Admission to the other two Zwinger museums, the Mathematics-Physics Salon and the Porcelain Collection, is included in your ticket to the Old Master's Gallery. Since Mike is more interested in science than art, he spent a good portion of our museum visit in the Mathematics-Physics Salon, a collection of scientific instruments from the 16th through 19th centuries. I popped in for a quick walk through--the highlight for me was the collection of historic globes.
The Parade of Nobles is a 100 yard long streetside mural depicting a procession of 700 years' worth of Saxon royalty, painted on 24,000 porcelain tiles that survived the firebombing. Since the artist, Wilhelm Walther, accurately depicted the clothing and weapons of each era, walking along the length of the mural is a bit like paging through a centuries-long flip book.

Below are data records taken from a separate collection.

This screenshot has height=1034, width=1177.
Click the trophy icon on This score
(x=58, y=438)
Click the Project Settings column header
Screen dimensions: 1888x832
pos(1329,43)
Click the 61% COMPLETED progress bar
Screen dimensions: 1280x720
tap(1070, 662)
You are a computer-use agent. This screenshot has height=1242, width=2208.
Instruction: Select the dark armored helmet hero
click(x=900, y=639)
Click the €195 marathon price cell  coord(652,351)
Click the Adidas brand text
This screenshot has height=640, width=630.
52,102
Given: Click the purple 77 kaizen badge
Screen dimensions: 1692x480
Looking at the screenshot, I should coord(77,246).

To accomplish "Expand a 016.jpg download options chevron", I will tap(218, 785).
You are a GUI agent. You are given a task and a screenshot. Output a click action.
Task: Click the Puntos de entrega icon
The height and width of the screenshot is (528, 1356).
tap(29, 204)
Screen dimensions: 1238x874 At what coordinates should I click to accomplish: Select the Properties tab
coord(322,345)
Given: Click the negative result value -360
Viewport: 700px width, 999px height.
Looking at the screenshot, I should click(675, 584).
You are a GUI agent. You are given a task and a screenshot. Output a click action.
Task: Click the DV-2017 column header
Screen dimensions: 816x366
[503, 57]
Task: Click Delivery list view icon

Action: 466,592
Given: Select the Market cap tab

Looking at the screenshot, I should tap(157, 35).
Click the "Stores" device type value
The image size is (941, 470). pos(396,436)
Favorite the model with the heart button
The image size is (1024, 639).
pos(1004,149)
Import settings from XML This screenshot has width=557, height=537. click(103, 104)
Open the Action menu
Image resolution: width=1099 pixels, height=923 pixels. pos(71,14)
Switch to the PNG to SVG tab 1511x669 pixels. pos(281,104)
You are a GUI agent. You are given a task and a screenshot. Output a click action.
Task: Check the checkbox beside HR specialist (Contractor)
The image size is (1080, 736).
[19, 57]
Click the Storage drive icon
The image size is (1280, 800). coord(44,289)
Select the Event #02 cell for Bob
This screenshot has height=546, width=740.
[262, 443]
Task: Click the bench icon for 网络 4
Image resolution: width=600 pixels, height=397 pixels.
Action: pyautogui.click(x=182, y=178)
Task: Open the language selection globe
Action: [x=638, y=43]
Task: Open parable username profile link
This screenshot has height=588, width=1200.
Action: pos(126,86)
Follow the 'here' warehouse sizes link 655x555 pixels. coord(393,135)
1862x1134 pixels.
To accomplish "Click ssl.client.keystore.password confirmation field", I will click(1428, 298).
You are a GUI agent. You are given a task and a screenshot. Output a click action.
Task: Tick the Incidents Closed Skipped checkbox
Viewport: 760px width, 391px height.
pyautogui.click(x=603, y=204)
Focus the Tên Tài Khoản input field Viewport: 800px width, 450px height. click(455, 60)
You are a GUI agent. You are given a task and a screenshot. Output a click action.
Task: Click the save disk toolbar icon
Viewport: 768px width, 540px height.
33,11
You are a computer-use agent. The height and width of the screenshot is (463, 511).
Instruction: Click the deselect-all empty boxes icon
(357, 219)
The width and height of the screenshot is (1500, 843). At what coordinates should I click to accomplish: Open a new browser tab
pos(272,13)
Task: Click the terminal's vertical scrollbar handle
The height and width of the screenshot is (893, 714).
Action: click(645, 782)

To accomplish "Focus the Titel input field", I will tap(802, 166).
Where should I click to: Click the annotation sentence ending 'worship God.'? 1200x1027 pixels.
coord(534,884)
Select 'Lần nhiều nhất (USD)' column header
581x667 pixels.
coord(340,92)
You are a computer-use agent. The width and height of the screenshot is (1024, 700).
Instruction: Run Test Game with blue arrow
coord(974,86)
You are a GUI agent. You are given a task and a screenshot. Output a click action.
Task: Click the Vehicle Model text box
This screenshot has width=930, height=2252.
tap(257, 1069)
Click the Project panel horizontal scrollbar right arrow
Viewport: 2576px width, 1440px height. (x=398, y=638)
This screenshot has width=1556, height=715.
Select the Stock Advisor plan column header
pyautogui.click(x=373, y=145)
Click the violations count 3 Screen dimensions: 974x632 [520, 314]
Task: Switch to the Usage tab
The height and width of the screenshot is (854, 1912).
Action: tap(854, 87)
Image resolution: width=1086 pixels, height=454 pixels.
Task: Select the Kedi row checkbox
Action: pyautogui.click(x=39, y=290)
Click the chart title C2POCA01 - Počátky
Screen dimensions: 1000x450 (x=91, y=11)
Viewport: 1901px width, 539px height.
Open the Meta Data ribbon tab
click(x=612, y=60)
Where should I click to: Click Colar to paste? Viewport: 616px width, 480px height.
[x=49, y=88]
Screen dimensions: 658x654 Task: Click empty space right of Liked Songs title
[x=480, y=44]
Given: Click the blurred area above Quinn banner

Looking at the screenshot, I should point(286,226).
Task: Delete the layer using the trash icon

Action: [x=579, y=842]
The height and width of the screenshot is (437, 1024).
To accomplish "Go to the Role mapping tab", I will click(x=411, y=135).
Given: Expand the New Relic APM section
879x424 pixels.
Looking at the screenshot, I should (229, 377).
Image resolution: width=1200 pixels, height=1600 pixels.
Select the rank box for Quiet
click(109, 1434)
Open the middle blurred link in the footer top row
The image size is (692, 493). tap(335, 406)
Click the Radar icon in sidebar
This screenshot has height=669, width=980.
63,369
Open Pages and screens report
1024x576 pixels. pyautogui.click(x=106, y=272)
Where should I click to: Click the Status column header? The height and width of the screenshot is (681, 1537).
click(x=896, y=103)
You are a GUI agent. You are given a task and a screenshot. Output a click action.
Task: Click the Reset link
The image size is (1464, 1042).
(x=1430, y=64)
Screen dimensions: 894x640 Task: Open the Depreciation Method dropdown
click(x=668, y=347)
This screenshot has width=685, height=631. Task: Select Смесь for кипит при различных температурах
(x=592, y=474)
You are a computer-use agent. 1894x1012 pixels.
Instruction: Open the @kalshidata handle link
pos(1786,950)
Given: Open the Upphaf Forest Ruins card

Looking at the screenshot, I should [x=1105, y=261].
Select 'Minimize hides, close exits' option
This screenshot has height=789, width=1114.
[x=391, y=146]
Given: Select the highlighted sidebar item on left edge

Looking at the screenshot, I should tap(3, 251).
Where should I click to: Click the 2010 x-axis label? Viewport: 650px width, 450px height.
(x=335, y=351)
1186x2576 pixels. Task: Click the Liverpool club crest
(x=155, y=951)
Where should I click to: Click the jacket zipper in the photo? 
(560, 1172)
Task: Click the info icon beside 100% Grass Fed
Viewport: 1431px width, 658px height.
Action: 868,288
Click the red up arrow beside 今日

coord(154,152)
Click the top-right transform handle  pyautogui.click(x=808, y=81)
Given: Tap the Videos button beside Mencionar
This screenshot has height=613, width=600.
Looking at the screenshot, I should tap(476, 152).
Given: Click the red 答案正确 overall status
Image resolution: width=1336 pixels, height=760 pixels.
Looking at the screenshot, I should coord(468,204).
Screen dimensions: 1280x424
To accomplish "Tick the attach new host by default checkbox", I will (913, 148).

The Frauenkirche has become a symbol of Dresden's rebirth. Destroyed by the WWII firebombing and left as a pile of rubble throughout the Communist era, the Lutheran church was finally reconstructed in the early 1990s through mid 2000s. The facade is polka dotted with stones plucked from the ruins and fitted back into their original places. The original stones are a darker hue due to a natural oxidation process--they weren't scorched by the firebombing. In contrast to the exterior's silent reminder of the destruction of war, the interior of the church is a hopeful space, decorated with pastel pink and baby blue.
The Augustus Bridge spans the Elbe River, connecting Dresden's Old and New Towns. Even if you're focusing your sightseeing on the Old Town, you should still walk across the bridge for a panorama of the Old Town skyline from the opposite bank. If the view looks familiar, it's probably because you admired the 18th century version in Bellotto's paintings at the Old Master's Gallery (mentioned above).
Where to stay:
Like in Nürnberg, we got a great deal by pre-paying for our room at the Ibis Budget Dresden City. The location is perfect: only two tram stops from the train station (within easy walking distance if you don't have heavy luggage) and across the street from the Zwinger. The hotel shares a building with the Altmarkt Galerie, a large shopping mall that includes grocery stores and a bakery right around the corner from the hotel entrance; if you want to save some money, purchase your own breakfast items instead of paying for the hotel buffet. Check out time isn't until noon, which gave us time to squeeze in our visit to the Zwinger museums before we left town.
The rooms do have an odd layout, with a single bunk bed hovering above the queen-sized main bed, a minuscule desk with a stool, and a shower stall in the room instead of the bathroom. It worked for us, but it would be a bit awkward if you needed to get work done or if you weren't on familiar terms with your travel companion.